Unidentified male: If you’re doing it to pay for Medicare option for all or if you’re doing it to pay for universal pre-k or something like that, that is I think how you get the political will, or if you’re going to get political will that’s how you’re going to get it.
Unidentified female: I think we have time for one more question.
Unidentified female: So the topic of this forum is feasible policy goals and we’ve been talking about some pretty big broad ideas for the last 30 minutes or so. I wanted to know from each of you in terms of feasibility if we could describe that as policy that’s potentially rolled down at the state level within the next two years what do you see as actual feasible policy goals that could be implemented out of state. Just as an example, something that I don’t think we talk about enough would be loosening regulations on mid-levels and perhaps seeing more of those flood the landscape market. So I wanted to know from each of you what you think something like that might look like.

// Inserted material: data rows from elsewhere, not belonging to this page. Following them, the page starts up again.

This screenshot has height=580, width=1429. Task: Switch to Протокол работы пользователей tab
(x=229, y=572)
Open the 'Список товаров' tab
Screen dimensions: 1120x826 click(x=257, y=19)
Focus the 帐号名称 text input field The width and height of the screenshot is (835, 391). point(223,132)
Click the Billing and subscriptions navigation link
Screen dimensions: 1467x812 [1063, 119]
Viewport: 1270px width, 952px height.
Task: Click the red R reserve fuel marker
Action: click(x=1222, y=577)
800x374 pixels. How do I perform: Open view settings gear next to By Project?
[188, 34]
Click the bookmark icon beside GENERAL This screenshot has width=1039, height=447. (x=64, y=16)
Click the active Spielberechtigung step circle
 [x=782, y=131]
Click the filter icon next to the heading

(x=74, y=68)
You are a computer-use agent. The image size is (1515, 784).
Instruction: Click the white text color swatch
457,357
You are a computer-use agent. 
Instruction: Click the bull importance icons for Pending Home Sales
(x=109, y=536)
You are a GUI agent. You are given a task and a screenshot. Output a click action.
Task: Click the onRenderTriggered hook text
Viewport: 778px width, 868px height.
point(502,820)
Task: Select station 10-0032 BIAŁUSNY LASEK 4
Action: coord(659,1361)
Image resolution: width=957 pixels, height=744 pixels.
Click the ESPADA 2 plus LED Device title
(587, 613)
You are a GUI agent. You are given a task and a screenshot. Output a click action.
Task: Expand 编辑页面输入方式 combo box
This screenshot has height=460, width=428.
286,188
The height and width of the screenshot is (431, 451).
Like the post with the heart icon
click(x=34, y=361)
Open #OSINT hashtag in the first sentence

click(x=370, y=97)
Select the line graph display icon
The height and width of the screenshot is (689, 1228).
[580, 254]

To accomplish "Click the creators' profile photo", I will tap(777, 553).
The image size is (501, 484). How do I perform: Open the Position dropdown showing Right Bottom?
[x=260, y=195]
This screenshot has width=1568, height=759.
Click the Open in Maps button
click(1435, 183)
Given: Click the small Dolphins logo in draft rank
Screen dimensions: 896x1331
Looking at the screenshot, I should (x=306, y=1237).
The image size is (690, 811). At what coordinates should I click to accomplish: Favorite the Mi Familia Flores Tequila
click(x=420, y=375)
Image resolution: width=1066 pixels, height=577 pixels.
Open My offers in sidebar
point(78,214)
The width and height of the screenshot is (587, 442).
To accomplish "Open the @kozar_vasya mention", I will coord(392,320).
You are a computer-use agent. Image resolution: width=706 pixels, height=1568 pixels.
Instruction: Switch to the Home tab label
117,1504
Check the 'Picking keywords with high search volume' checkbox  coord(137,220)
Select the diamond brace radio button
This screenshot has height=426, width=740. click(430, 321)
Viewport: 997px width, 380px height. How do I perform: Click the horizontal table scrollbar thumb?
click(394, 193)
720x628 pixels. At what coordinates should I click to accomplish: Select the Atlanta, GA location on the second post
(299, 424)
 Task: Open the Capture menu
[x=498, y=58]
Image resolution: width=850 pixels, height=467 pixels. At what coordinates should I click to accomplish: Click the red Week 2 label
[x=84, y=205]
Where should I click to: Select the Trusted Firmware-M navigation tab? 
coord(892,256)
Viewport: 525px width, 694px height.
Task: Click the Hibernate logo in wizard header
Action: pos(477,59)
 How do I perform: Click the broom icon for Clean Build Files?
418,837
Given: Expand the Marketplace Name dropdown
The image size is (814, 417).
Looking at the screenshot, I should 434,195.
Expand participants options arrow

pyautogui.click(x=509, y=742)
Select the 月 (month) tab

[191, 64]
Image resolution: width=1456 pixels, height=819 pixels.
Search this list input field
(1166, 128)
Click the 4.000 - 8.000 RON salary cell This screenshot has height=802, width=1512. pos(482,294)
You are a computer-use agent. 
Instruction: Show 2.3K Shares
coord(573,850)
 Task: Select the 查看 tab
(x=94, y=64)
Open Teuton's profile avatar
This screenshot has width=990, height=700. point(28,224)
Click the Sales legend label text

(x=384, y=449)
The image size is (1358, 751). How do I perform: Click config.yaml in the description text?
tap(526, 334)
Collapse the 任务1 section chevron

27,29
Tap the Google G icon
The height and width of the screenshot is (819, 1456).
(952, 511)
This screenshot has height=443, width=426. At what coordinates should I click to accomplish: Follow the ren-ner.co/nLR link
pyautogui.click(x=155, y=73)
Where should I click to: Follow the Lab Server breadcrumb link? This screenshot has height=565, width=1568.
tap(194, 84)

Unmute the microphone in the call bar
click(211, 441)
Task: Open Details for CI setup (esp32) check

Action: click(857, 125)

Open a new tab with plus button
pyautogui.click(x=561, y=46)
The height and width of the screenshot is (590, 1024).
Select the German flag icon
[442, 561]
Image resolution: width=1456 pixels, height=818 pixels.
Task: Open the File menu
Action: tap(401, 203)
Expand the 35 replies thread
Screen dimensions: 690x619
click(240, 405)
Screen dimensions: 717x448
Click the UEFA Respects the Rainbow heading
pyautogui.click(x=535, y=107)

Unidentified male: In the issues of full disclosure, _____ [00:20:28] sent me some questions that would include things like what could be done legislatively and the answer is none. What can be done administratively? Was there a consensus about the fact that we’re not going to get anything done legislatively; so that’s why we didn’t talk about those things?
Unidentified male: But I think that you’re right, over the next couple years the – if anything is going to get done the action is going to be at the state level.
Unidentified male: I agree.
Unidentified male: There you know, that’s why I like to talk about the state models. Because Arkansas is a red state. And you can see – and I think Tennessee did something similar. You could see other states doing the kind of bundle payment model that Arkansas did. You could see states doing things like transparency, you could see them doing things on scope of practice. And that will be driven probably by state budgetary pressures more than anything else. So I think that there’s some possibility there.
Unidentified male: I just want to concur. I think I’ve talked for a while that the next big round of healthcare reform is at the state level and it is the scope of practice, the competitive landscape and some of these state initiatives on the state health programs.
Unidentified female: That would be a good place to stop because it’s a good topic for next time.
Mary Ella Payne: It’s nice to end on an agreement between both of our panelists. We thank them and Julie. And again I just want to briefly ask everyone to fill out the evaluation forms and I just want to emphasize again, the Alliance for Health Policy, our job is really to convene and educate, inform and continue the conversation. So I think we learned a lot today with a variety of different viewpoints, so thanks again for everyone for coming today. We have more summits and briefings scheduled, so just keep on our website and take a look at what’s in your packet. Thanks again.